> _Textausschnitt_
^^^^^^^^^^^^^^^^

Commerzbank:"Wir verdienen einfach nicht genug Geld"

Commerzbank

Die Commerzbank muss schrumpfen: Arbeiter demontieren den Schriftzug des Instituts.

(Foto: Daniel Reinhardt/dpa)

Die Commerzbank steckt in einer tiefen Krise. Nun sollen 9600 Stellen wegfallen. Das Institut soll kleiner und digitaler werden.

Von Meike Schreiber, Frankfurt

Der Aufsichtsrat tagte noch, da sah sich die Commerzbank am Donnerstagvormittag gezwungen, eine Pflichtmitteilung zu veröffentlichen. Das Gremium hatte noch gar nicht über die Details abstimmen können, die bereits seit Tagen wohldosiert durchgesickert waren. Ein Teil davon war am Mittwoch sogar im Intranet verkündet worden. Einen erst für Freitag zur Veröffentlichung vorgesehenen Brief von Konzernchef Martin Zielke an die Mitarbeiter hatte die Bank dort kurzerhand auf die Seite gestellt. Versehentlich natürlich. Aber trotzdem peinlich. Von der "Neuerfindung der Commerzbank" war dort die Rede, von einem Umbau zu einem "digitalen Technologieunternehmen".

^^^^^^^^^^^^^^^^

> _Aufgabenstellung a_
Prüfen Sie, ob die Aussagen (i) bis (iii) mit dem Artikel über die Commerzbank übereinstimmen: (i) Bei der Commerzbank sollen 9600 Stellen wegfallen. (ii) Der Aufsichtsrat hatte über die Details bereits abgestimmt, als die Pflichtmitteilung erschien. (iii) Der Brief von Konzernchef Martin Zielke war für Mittwoch zur Veröffentlichung vorgesehen. Antworten Sie jeweils mit Ja oder Nein und zitieren Sie die entscheidenden Worte des Artikels wörtlich.
Der Text und die Einträge sind voneinander unabhängiges Material.

Daten zu Elementen und Textpositionen:
^^^^^^^^^^^^^^^^

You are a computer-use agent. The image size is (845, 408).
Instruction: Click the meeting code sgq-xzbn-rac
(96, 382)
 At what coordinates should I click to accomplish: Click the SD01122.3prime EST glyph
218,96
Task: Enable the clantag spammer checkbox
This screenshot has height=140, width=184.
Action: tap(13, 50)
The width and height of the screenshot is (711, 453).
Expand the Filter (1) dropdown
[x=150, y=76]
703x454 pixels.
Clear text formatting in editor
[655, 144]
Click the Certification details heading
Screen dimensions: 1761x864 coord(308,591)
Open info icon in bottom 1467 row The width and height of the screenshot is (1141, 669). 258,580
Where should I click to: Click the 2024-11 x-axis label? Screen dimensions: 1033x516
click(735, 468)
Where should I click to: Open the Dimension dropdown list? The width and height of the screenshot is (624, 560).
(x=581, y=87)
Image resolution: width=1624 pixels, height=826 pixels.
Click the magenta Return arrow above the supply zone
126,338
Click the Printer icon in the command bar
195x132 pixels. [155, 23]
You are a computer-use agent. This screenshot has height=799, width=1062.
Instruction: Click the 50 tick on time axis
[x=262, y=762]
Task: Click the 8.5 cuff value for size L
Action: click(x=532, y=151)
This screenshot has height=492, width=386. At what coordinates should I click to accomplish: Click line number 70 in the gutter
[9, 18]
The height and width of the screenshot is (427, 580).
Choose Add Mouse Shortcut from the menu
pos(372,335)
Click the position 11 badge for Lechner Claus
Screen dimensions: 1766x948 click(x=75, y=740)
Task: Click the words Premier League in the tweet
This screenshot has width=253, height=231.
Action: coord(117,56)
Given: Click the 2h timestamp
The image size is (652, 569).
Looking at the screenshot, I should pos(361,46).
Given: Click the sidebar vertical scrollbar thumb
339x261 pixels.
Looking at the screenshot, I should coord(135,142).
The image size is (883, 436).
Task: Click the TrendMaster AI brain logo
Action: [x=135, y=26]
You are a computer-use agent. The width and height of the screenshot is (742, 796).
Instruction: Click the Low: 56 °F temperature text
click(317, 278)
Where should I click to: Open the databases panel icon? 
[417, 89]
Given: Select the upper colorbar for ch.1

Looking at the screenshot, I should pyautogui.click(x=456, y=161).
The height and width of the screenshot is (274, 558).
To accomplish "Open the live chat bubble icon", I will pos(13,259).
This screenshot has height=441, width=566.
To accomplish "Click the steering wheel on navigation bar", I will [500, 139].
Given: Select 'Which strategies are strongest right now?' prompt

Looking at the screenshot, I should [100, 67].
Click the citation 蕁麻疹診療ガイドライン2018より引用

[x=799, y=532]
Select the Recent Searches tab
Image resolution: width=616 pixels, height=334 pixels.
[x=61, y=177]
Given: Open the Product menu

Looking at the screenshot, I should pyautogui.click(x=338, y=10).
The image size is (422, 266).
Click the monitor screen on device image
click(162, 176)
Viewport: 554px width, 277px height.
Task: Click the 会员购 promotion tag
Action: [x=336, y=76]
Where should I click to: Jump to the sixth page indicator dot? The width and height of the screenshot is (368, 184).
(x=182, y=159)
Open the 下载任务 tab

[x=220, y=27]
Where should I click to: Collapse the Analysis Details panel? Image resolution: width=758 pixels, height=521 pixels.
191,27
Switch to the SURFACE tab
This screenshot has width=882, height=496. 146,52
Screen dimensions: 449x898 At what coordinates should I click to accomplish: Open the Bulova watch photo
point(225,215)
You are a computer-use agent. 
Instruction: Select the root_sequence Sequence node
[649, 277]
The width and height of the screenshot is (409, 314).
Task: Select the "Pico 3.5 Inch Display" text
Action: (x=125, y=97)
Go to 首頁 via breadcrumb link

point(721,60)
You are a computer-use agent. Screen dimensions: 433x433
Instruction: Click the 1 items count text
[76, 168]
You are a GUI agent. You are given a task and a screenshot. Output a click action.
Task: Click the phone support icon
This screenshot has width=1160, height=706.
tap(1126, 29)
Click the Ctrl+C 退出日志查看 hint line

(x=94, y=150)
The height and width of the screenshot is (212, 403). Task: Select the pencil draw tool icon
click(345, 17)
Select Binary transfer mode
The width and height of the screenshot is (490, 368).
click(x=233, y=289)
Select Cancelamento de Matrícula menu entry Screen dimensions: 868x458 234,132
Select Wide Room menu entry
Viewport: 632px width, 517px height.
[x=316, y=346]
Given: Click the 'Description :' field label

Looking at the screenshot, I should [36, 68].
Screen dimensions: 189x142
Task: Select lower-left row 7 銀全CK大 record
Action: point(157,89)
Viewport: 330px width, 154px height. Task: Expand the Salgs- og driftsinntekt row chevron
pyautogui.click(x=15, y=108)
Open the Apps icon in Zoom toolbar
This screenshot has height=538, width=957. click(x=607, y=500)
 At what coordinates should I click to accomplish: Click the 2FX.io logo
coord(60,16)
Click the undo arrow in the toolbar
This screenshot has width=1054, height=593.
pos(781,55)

^^^^^^^^^^^^^^^^

> _Aufgabenstellung b_
Stellen Sie die Einträge von der Zeile mit „Open info icon“ bis einschließlich der Zeile mit „Action: coord(117,56)“ als Markdown-Tabelle mit den Spalten „Nr.“ und „Zeile“ dar, und zwar nur diese Zeilen und ohne Leerzeilen.

> _Lösung a_
(i) Ja: „Nun sollen 9600 Stellen wegfallen.“
(ii) Nein: „Das Gremium hatte noch gar nicht über die Details abstimmen können“
(iii) Nein: „Einen erst für Freitag zur Veröffentlichung vorgesehenen Brief“

> _Lösung b_
| Nr. | Zeile |
|---|---|
| 1 | Open info icon in bottom 1467 row The width and height of the screenshot is (1141, 669). 258,580 |
| 2 | Where should I click to: Click the 2024-11 x-axis label? Screen dimensions: 1033x516 |
| 3 | click(735, 468) |
| 4 | Where should I click to: Open the Dimension dropdown list? The width and height of the screenshot is (624, 560). |
| 5 | (x=581, y=87) |
| 6 | Image resolution: width=1624 pixels, height=826 pixels. |
| 7 | Click the magenta Return arrow above the supply zone |
| 8 | 126,338 |
| 9 | Click the Printer icon in the command bar |
| 10 | 195x132 pixels. [155, 23] |
| 11 | You are a computer-use agent. This screenshot has height=799, width=1062. |
| 12 | Instruction: Click the 50 tick on time axis |
| 13 | [x=262, y=762] |
| 14 | Task: Click the 8.5 cuff value for size L |
| 15 | Action: click(x=532, y=151) |
| 16 | This screenshot has height=492, width=386. At what coordinates should I click to accomplish: Click line number 70 in the gutter |
| 17 | [9, 18] |
| 18 | The height and width of the screenshot is (427, 580). |
| 19 | Choose Add Mouse Shortcut from the menu |
| 20 | pos(372,335) |
| 21 | Click the position 11 badge for Lechner Claus |
| 22 | Screen dimensions: 1766x948 click(x=75, y=740) |
| 23 | Task: Click the words Premier League in the tweet |
| 24 | This screenshot has width=253, height=231. |
| 25 | Action: coord(117,56) |